*** Opening INFORMATION ***
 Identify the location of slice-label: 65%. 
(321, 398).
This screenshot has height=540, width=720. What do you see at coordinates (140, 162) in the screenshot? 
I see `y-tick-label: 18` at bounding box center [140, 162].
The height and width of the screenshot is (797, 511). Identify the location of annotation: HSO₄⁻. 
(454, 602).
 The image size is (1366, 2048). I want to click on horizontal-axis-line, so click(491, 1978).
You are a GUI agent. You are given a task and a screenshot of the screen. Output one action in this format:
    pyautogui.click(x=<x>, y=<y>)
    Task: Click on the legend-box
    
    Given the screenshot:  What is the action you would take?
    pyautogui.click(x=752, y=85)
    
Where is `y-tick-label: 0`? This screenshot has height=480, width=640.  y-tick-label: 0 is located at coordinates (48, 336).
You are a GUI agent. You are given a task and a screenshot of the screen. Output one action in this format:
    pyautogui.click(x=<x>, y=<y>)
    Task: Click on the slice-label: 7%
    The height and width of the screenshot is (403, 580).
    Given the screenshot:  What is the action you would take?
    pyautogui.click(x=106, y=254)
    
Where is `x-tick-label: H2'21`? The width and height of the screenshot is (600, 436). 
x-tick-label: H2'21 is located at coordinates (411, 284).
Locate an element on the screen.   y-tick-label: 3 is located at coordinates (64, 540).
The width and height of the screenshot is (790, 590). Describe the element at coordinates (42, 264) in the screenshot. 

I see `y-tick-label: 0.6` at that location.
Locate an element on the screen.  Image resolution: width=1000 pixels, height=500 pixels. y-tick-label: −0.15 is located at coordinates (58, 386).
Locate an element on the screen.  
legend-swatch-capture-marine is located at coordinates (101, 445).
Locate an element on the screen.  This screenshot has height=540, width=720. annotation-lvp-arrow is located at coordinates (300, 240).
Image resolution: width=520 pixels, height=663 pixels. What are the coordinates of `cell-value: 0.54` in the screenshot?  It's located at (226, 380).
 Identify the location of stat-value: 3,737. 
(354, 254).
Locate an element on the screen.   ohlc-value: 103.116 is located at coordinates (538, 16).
*** Closing INFORMATION ***
Reproduce the listing above verbatim, keeping every line and its order unchanged.

◆ RESPONSE AREA:
 Identify the location of slice-label: 65%. 
(321, 398).
This screenshot has height=540, width=720. What do you see at coordinates (140, 162) in the screenshot? 
I see `y-tick-label: 18` at bounding box center [140, 162].
The height and width of the screenshot is (797, 511). Identify the location of annotation: HSO₄⁻. 
(454, 602).
 The image size is (1366, 2048). I want to click on horizontal-axis-line, so click(491, 1978).
You are a GUI agent. You are given a task and a screenshot of the screen. Output one action in this format:
    pyautogui.click(x=<x>, y=<y>)
    Task: Click on the legend-box
    
    Given the screenshot:  What is the action you would take?
    pyautogui.click(x=752, y=85)
    
Where is `y-tick-label: 0`? This screenshot has height=480, width=640.  y-tick-label: 0 is located at coordinates (48, 336).
You are a GUI agent. You are given a task and a screenshot of the screen. Output one action in this format:
    pyautogui.click(x=<x>, y=<y>)
    Task: Click on the slice-label: 7%
    The height and width of the screenshot is (403, 580).
    Given the screenshot:  What is the action you would take?
    pyautogui.click(x=106, y=254)
    
Where is `x-tick-label: H2'21`? The width and height of the screenshot is (600, 436). 
x-tick-label: H2'21 is located at coordinates (411, 284).
Locate an element on the screen.   y-tick-label: 3 is located at coordinates (64, 540).
The width and height of the screenshot is (790, 590). Describe the element at coordinates (42, 264) in the screenshot. 

I see `y-tick-label: 0.6` at that location.
Locate an element on the screen.  Image resolution: width=1000 pixels, height=500 pixels. y-tick-label: −0.15 is located at coordinates (58, 386).
Locate an element on the screen.  
legend-swatch-capture-marine is located at coordinates (101, 445).
Locate an element on the screen.  This screenshot has height=540, width=720. annotation-lvp-arrow is located at coordinates (300, 240).
Image resolution: width=520 pixels, height=663 pixels. What are the coordinates of `cell-value: 0.54` in the screenshot?  It's located at (226, 380).
 Identify the location of stat-value: 3,737. 
(354, 254).
Locate an element on the screen.   ohlc-value: 103.116 is located at coordinates (538, 16).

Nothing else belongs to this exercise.